Pfizer (PFE) $0.94 drop there.
Procter & Gamble (PG) down $1.97. The consumer-related stocks very weak.
Let's have a look at some other Dow consumer-related stocks. Disney (DIS), Home Depot (HD), Kraft Foods (KFT) and Wal-Mart (WMT) all on the downside.
Then we move along to American International Group (AIG) in the active list, down $0.23.
And National City (NCC) a $0.20 loss there, tenth in volume.
American Express (AXP) was down $2.35. The "Wall Street Journal" reports the company is seeking $3.5 billion in taxpayer funds from the Federal government.

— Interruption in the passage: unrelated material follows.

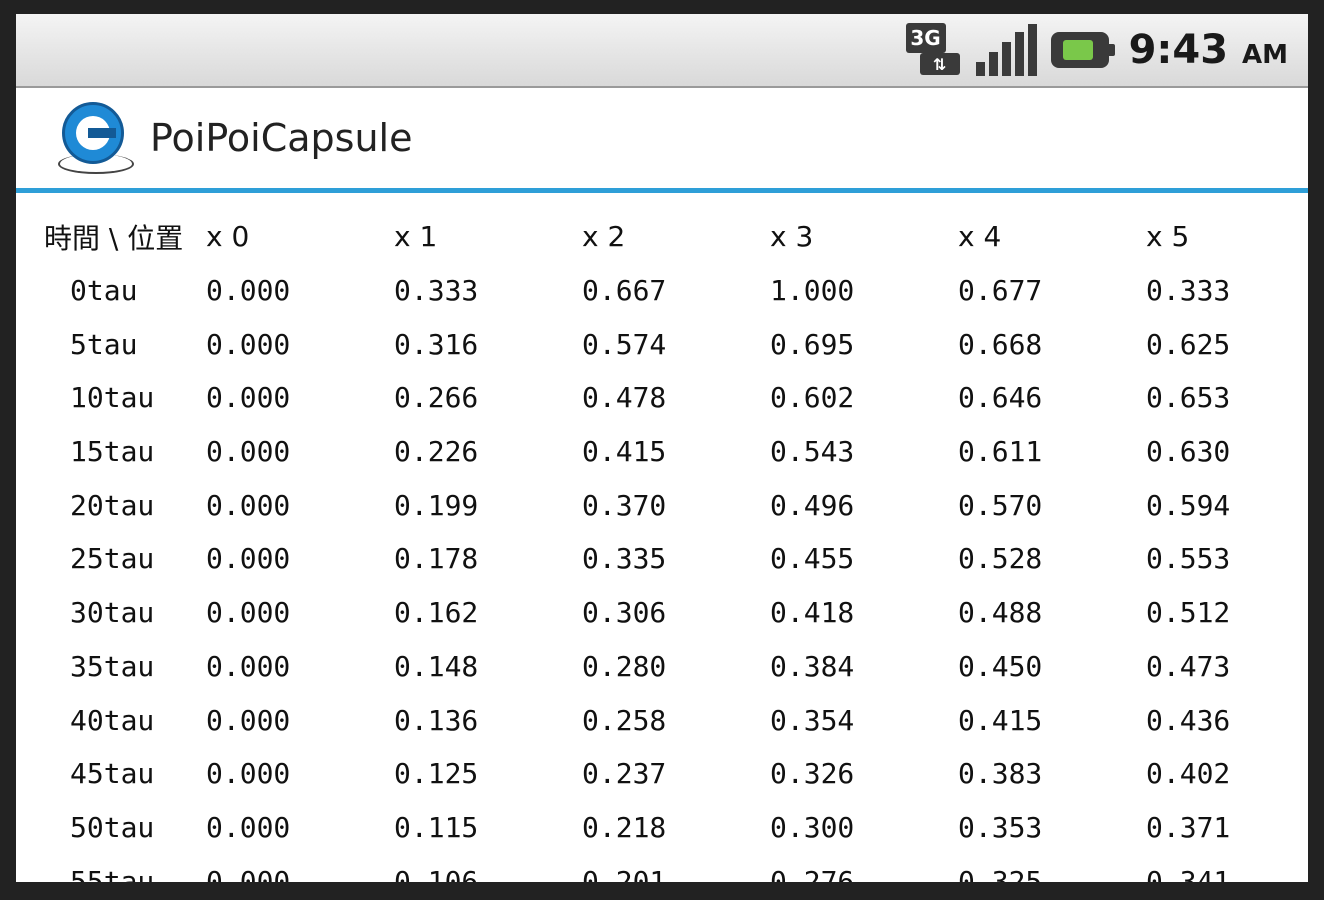 The height and width of the screenshot is (900, 1324). Describe the element at coordinates (812, 291) in the screenshot. I see `value-cell: 1.000` at that location.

Macy's (M) down $1.04. Third quarter loss of $0.08 a share, not as bad as the $0.19 per share loss that the Street was expecting, but same store sales were down 6 percent.
Scotts Miracle Gro (SMG), a good gainer, up $3.07. The company's in talks with several of its large retailer partners to provide private label lawn fertilizers next year and this occurred after a major rival, namely Spectrum Brands, decided to exit that business, so up went that one.

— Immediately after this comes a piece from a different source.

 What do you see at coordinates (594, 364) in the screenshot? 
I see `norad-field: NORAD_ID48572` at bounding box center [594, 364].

AK Steel Holding (AKS) down $2.58. The company will idle steel plants in Ohio and Kentucky until mid-January because of the major downturn in product demand.
That hurt some of the other steels such as Arcelormittal SA (MT) down $3.10. It's also cutting production a bit.
Nucor (NUE) down $3.61.
And a $5 loss in U.S. Steel (X).
Prologis (PLD), this is a real estate investment trust that owns warehouses, down $2.40. Its chairman and CEO Jeffrey Schwartz has resigned. The company's cutting its proposed $2.28 annual dividend all the way down to $1 even.

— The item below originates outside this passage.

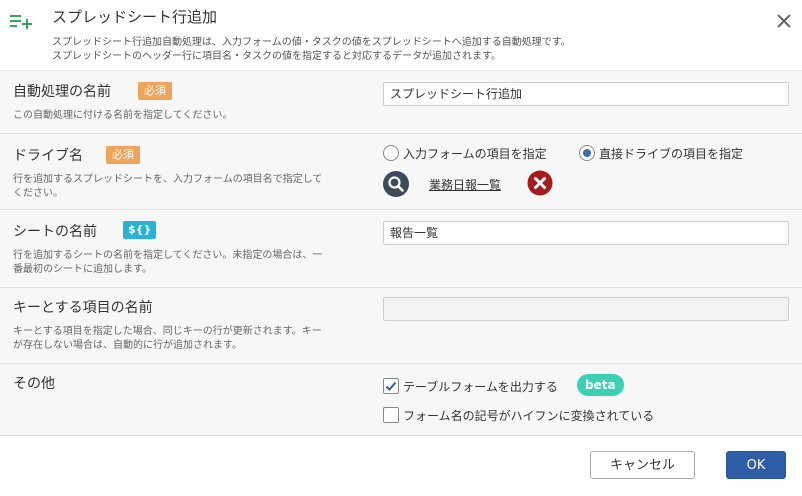 This screenshot has width=802, height=496. I want to click on field-label: 自動処理の名前, so click(62, 92).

Hutchison Telecommunications (HTX) up $2.60. The Hong Kong communications company says total user base grew to $11.2 million in the third quarter and it declared a special dividend of $7 Hong Kong dollars per share.
And then another retail stock on the downside, Whirlpool (WHR) losing $3.53 a share.
Apple (AAPL) topped the NASDAQ active list, down $4.65.
And Google (GOOG) tumbled $20.46. That's the first time Google's closed below $300 since late 2005. Citigroup cut its fourth quarter earnings due to dwindling fourth quarter online advertising revenue growth.
Microsoft (MSFT) $0.90 drop there.
$0.41 loss in Intel (INTC). In after hours, after that bad news on revenues, the stock I saw as low as $12.51.
Then Qualcomm (QCOM) down $2.50 a share, fifth in NASDAQ volume.
Research in Motion (RIMM) down $2.69.
$0.63 loss in Cisco Systems (CSCO).
Peoples United Financial (PBCT) dropped a nickel.
Oracle (ORCL) losing $0.82.
And First Solar (FSLR) off $20.84.
And finally, UAL Corp. (UAUA), parent of United Airlines, plunged $3.50. Calyon Securities noted that the airlines have detached themselves from lower oil prices and are focusing instead on declining passenger demand.